Il caro carburante non molla la presa e il Governo ha deciso di rinnovare ulteriormente il taglio delle accise. Tuttavia, come anticipato, ci sono novità. La proroga della misura prevede una riduzione delle accise differenziata per benzina e diesel. In ogni caso, la misura in scadenza il primo maggio, è stata prorogata di 21 giorni.
Il decreto, le novità per il taglio delle accise
Si era già capito alla vigilia dell'ultimo Consiglio dei Ministri che il Governo non sarebbe intervenuto ancora una volta con un taglio orizzontale ma con un taglio differenziato anche per un problema di copertura finanziaria. Uno sconto maggiore per il diesel che è salito più di tutti in questo periodo, e più basso per la benzina.

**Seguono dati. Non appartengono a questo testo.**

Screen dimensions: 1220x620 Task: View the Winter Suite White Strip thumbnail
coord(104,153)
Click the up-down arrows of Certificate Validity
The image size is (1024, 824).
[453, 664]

Dunque, per il diesel rimane un taglio delle accise pari a 20 centesimi al litro più IVA. Per la benzina, invece, la misura si riduce drasticamente a 5 centesimi di euro al litro più IVA. Stando a quanto riportano alcuni organi di stampa, la proroga dovrebbe essere finanziata con le sanzioni dell’Antitrust e l’extragettito IVA. Dunque, dal due maggio il prezzo della benzina schizzerà attorno a quota 1,9 euro al litro.
Per quanto riguarda, invece, nuove misure per il settore dell'autotrasporto, bisognerà attendere un provvedimento successivo, dopo un confronto con le associazioni di categoria. Insomma, nessuna sorpresa, la proroga è arrivata ma con l'importante novità del taglio differenziato.